15. The method of claim 14, wherein the method further comprises generating a unique identifier for linking anonymized information to an original record.
16. The method of claim 14, wherein the method further comprises optimizing the one or more steps configured to produce anonymized data from the at least one source data target based on providing the feedback to the first AI model.
17. The method of claim 16, wherein the optimization includes functions to regenerate the one or more steps configured to produce anonymized or obscured data from the at least one source data target.
18. The method of claim 14, wherein the method further comprises processing groupings of the plurality of steps based on associated tasks.
19. The method of claim 14, wherein the method further comprises processing groupings of the plurality of steps that include sub-steps associated with at least a respective one of the plurality of steps.
20. The method of claim 14, wherein the method further comprises:
enabling selection of respective ones of the plurality of steps, and
displaying a request for feedback on a selected one of the plurality of steps.
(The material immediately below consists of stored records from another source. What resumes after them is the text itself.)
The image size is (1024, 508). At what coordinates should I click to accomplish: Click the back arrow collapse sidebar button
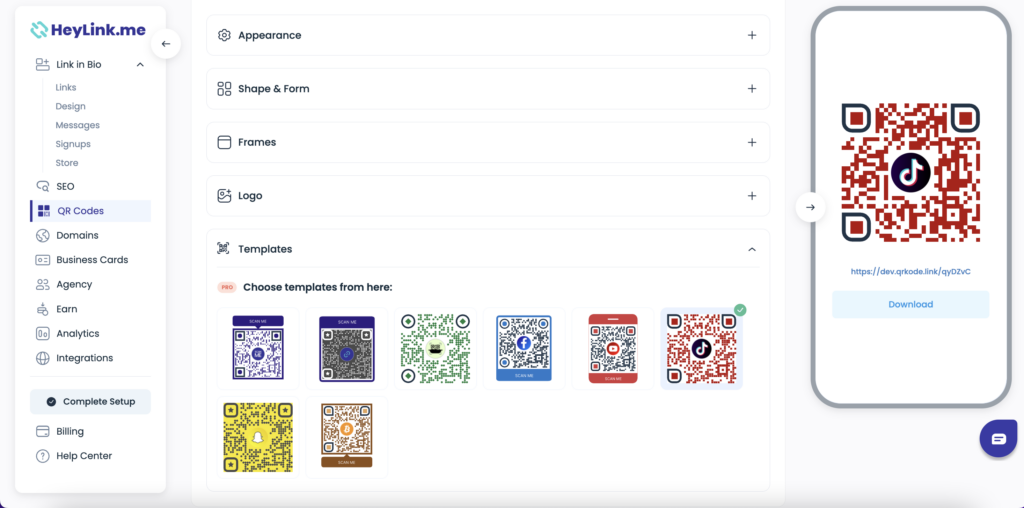[166, 44]
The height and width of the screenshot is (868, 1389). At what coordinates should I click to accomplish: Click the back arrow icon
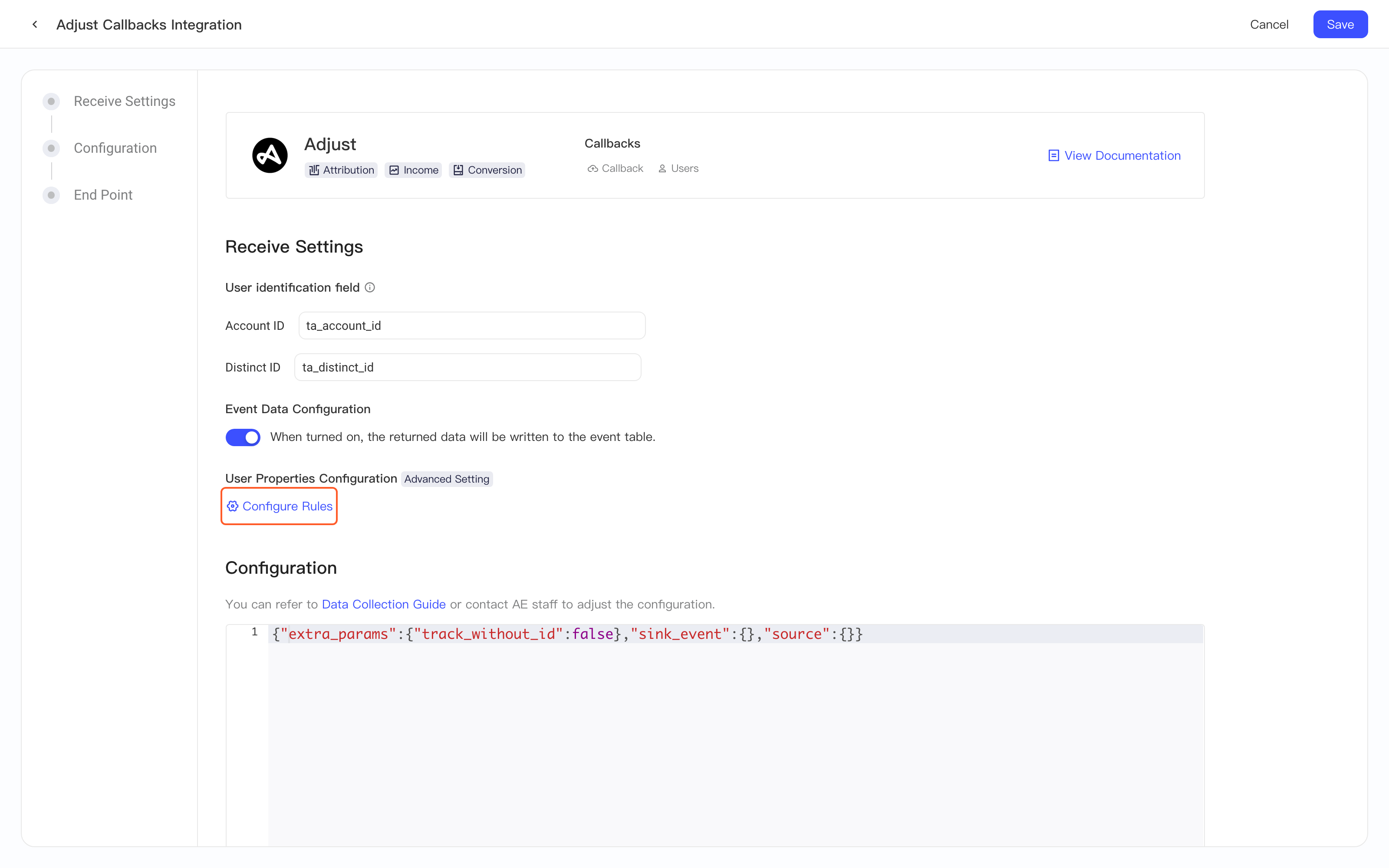point(35,24)
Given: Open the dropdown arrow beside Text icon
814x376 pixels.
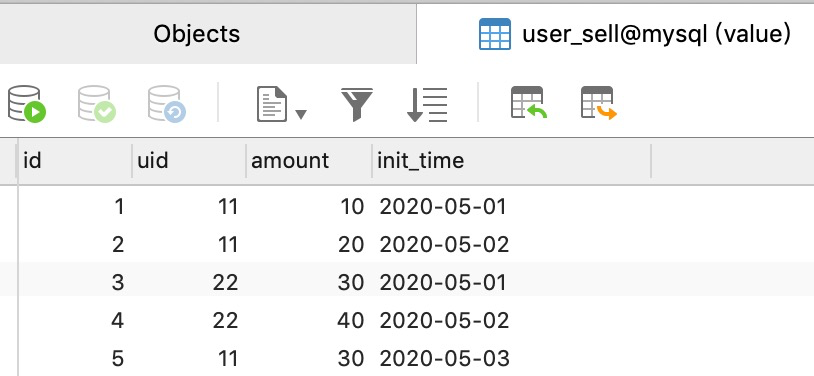Looking at the screenshot, I should point(301,114).
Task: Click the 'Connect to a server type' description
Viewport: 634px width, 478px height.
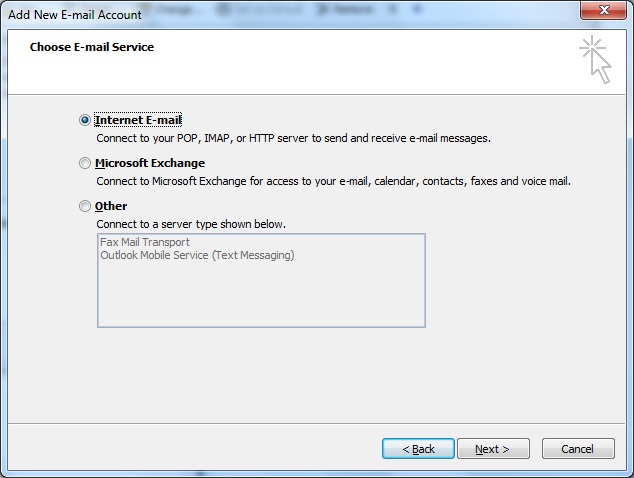Action: [x=191, y=224]
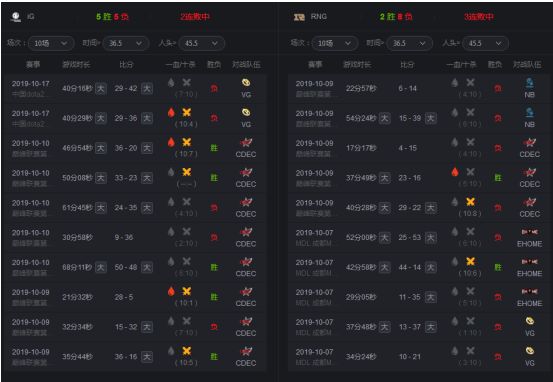
Task: Click the orange ten-kills icon in 46分54秒 row
Action: pyautogui.click(x=187, y=142)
21. The method of claim 22, wherein the method further comprises regenerating the selected one of the plurality of steps based at least in part on the feedback using the first AI model or regenerating the candidate workflow based at least in part on the feedback using the first AI model.
22. The method of claim 1, further comprising a second AI model configured to generate executable code from any one or more of the plurality of steps.
23. The method of claim 22, wherein the second AI model is a large language model (“LLM”) trained to produce executable code in response to a text or natural language input.
24. The method of claim 23, wherein the first and second AI model are a same AI model.